▶ Provided passage
Rahul recently pointed me to a nice 1998 review of datamodels in the database world by Stonebraker and Hellerstein: What comes around goes around. This paper is quite insightful, and I believe a good overview of the field, but it falls into the usual traps shared by most database practitioners. This got me started to think about what programming languages and databases have to learn from each other.

Unlike most people (and not just in the field of databases), Stonebraker and Hellerstein also have a uncommonly good understanding of human factors in communication of meaning and economic factors in adoption of software, and how they often override technical concerns. They show particular insight in their discussion of Schemas, XML, and the inadequacies of "semantic web" concepts when automating business transactions.

Like most database people, these authors understand the importance of Data; they understand that Data is both precious and fragile against loss, corruption and bit rot. Meanwhile, most computer scientists are still struggling with the concepts of Persistence, Robustness and Evolution: schools teach how to program with self-contained one-off toys that have short-lived data and that no one depends on; all the focus is on the (important) immediate algorithmic aspect, but little is said about the (equally important) long-range aspects of software engineering. Precious Data needs to persist across runs of individual programs, across power cycles of the machine; it needs to survive crashes of individual programs, crashes of the machine; it needs to resist corruption by buggy programs or by race conditions amongst programs accessing it; its shape itself will evolve to meet new requirements, and although this phenomenon is much slower than the evolution of programs modifying data, the old data needs to be preserved through these changes, and somehow the system must continue to run all along. Yet by and large, programming languages and operating systems, even when they offer concurrent programming capabilities, do not offer proper support for transactions on the persistent data; whatever support exists for transactions often comes in clumsy and brittle libraries, and evolution is almost never supported at all (even less so with statically typed language).

However, like most database people also, these authors are not trained in semantics, and they can't seem to fathom the notion and the possibility of abstraction as a general concept. Instead, they speak here of queries to operate on sets of records, there of logical vs physical data independence, there again of keeping things simple, of user-defined types and functions, of standards, etc., and they seem to think of language expressiveness as a cute feature but not all that important (or at least they are content registering that the market values it little). More generally, they do not understand the notion of a programming language, and think they can get away with throwing together features for their database interface and achieve a satisfactory design that will be used by application writers in a language independent way. Yet, the whole notion of language independence boasted by database designers (as well as designers of operating systems and other infrastructure) is but the pride by these self-ignorant mono-linguists to not call their own barking a language. To them language is a slur for what application programmers use. Little do they realize that the database interfaces they are offering are programming languages indeed and that their ignoring the hard-earned lessons of programming language design imposes a high cost upon themselves and their users.

▶ Dataset content
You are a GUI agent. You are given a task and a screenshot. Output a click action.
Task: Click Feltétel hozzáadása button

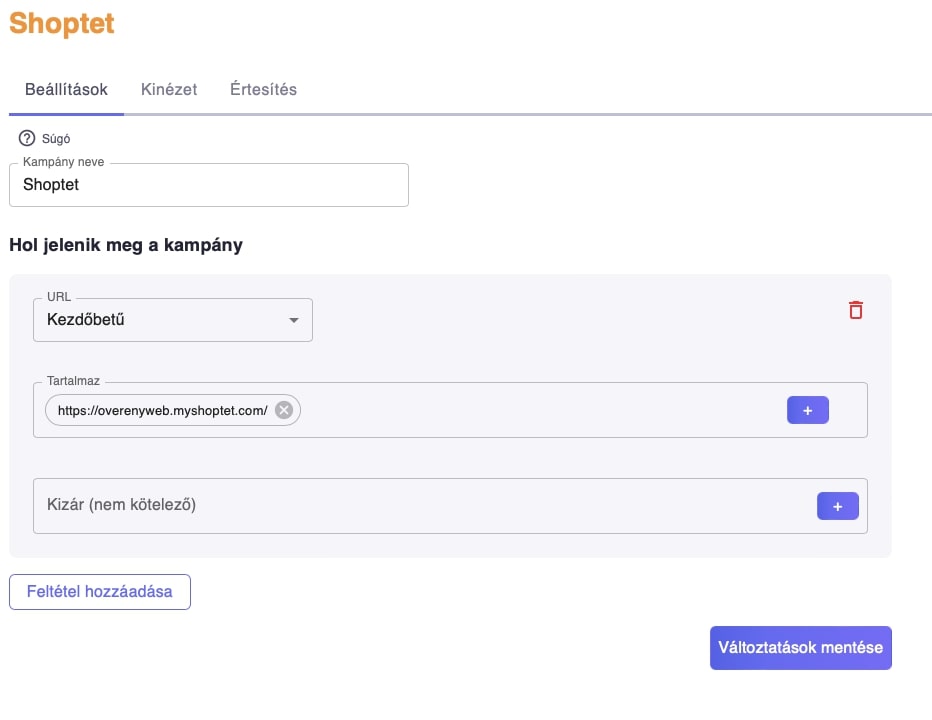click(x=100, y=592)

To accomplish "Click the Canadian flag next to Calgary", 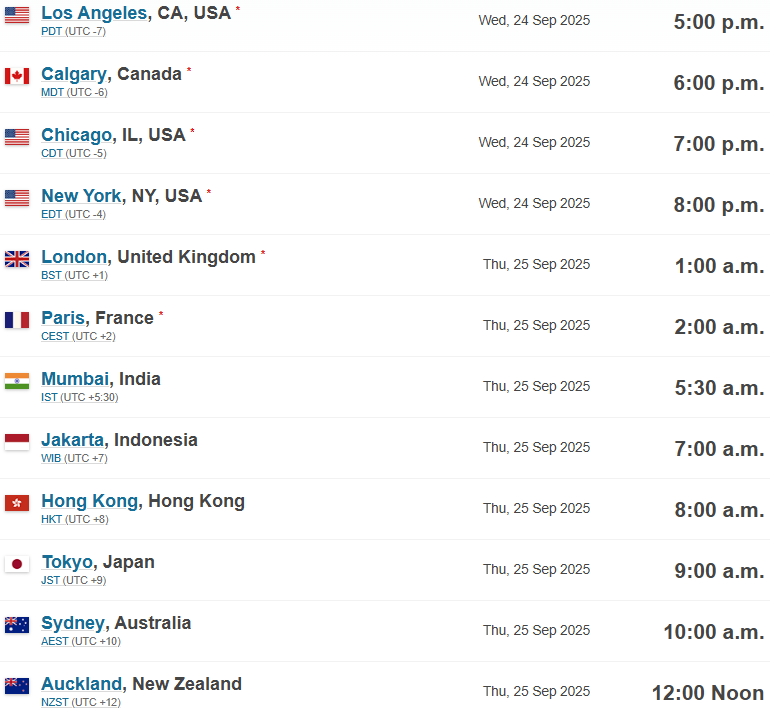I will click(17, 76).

▶ Exercise A
Repeat word for word the part of the passage on databases and programming languages between "Unlike most people" and "automating business transactions.", inclusive.
▶ Exercise B
Answer these questions from the passage on databases and programming languages:
(i) In what year did the review by Stonebraker and Hellerstein appear?
(ii) According to the passage, what kind of programs do schools teach people to write?
(iii) What does the passage say is almost never supported at all by programming languages and operating systems?
The data that comes after the passage on databases and programming languages is separate material.

▶ Reply A
Unlike most people (and not just in the field of databases), Stonebraker and Hellerstein also have a uncommonly good understanding of human factors in communication of meaning and economic factors in adoption of software, and how they often override technical concerns. They show particular insight in their discussion of Schemas, XML, and the inadequacies of "semantic web" concepts when automating business transactions.

▶ Reply B
(i) 1998.
(ii) Self-contained one-off toys that have short-lived data and that no one depends on.
(iii) Evolution.